DIRECTIONS:
Go through the records below and set each one down exactly, leaving out any pictures.
■ ■ ■
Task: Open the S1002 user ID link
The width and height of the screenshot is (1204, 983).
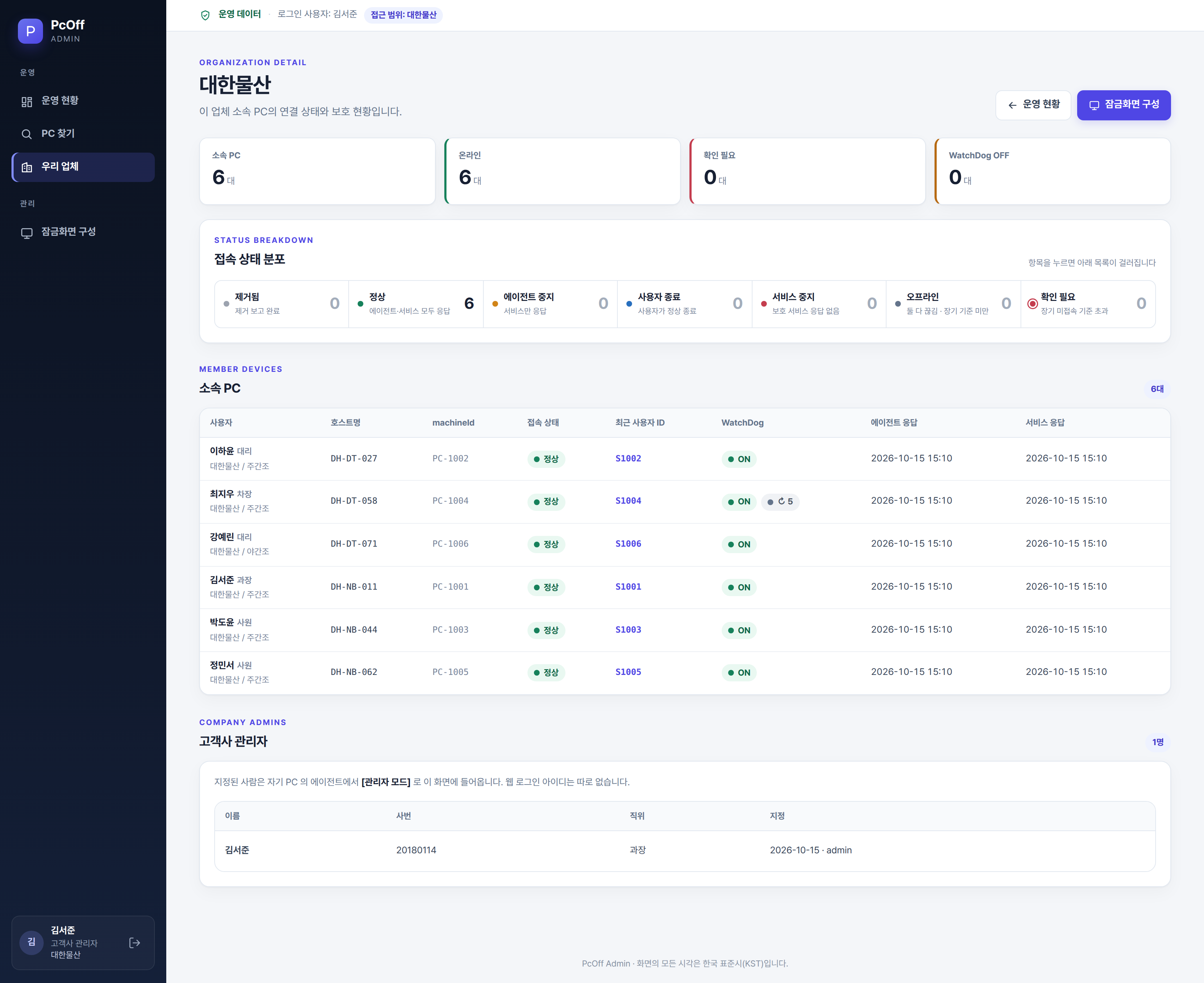Action: 628,459
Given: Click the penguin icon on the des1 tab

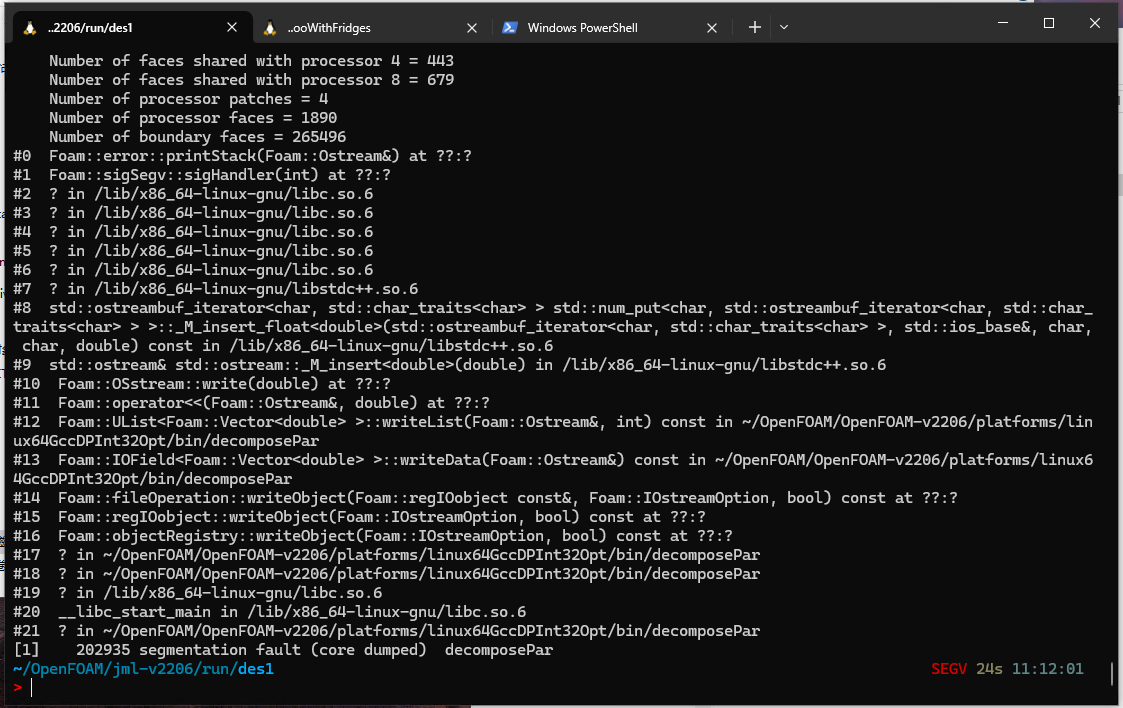Looking at the screenshot, I should (x=29, y=28).
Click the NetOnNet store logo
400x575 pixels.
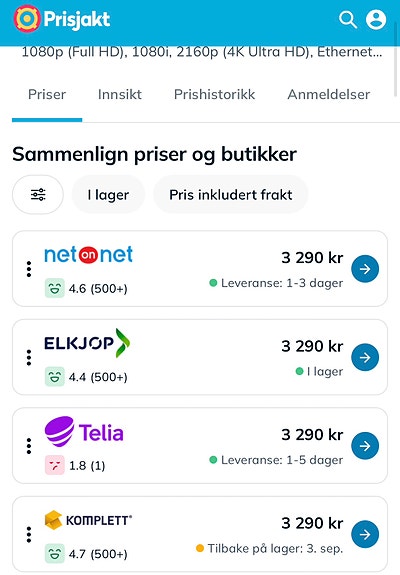click(x=88, y=254)
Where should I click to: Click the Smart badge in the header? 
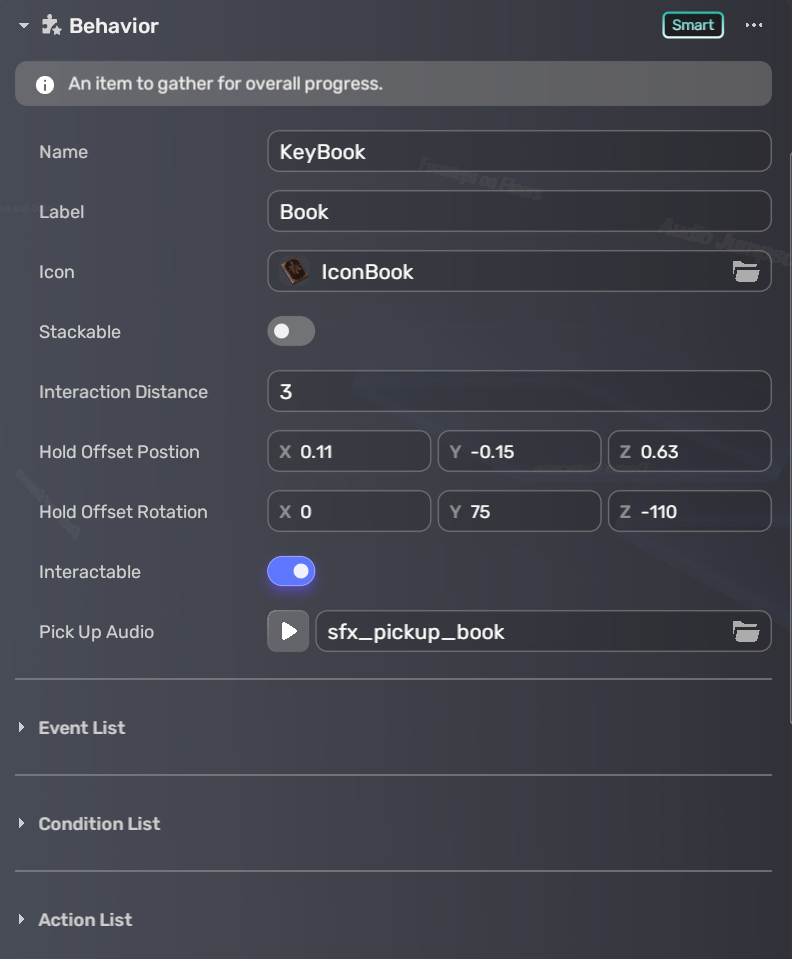(x=693, y=25)
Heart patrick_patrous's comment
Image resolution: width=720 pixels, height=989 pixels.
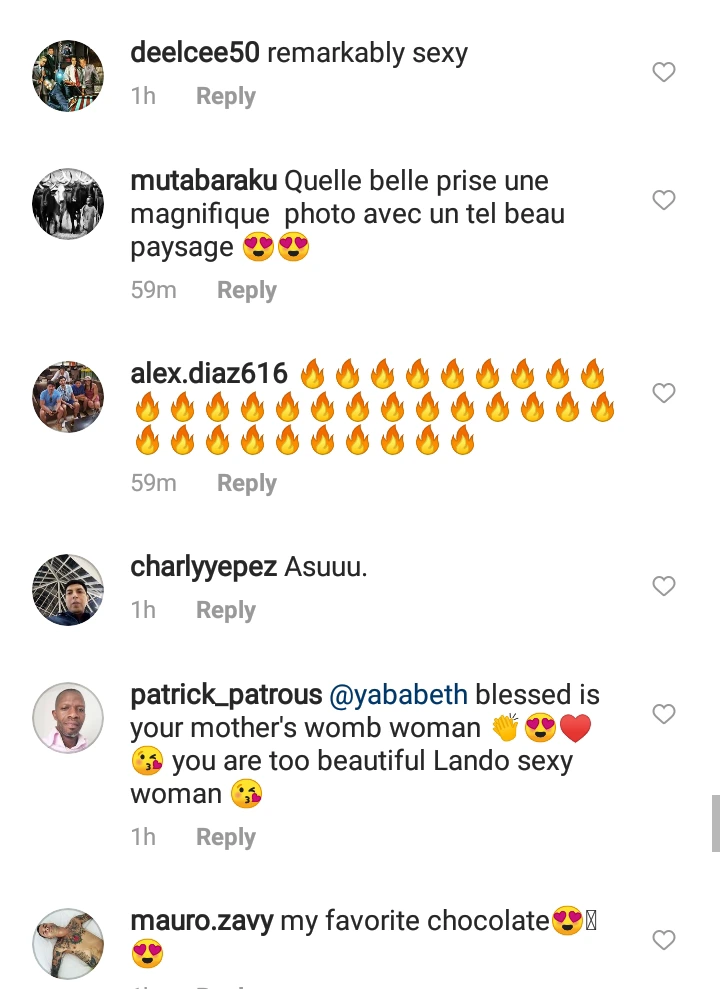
■ ■ ■
SOLUTION FOR THIS EXERCISE:
Task: Open the S1002 user ID link
The width and height of the screenshot is (1204, 983).
Action: 628,459
Given: Click the penguin icon on the des1 tab

Looking at the screenshot, I should (x=29, y=28).
Click the NetOnNet store logo
400x575 pixels.
click(x=88, y=254)
Where should I click to: Click the Smart badge in the header? 
(x=693, y=25)
Heart patrick_patrous's comment
Image resolution: width=720 pixels, height=989 pixels.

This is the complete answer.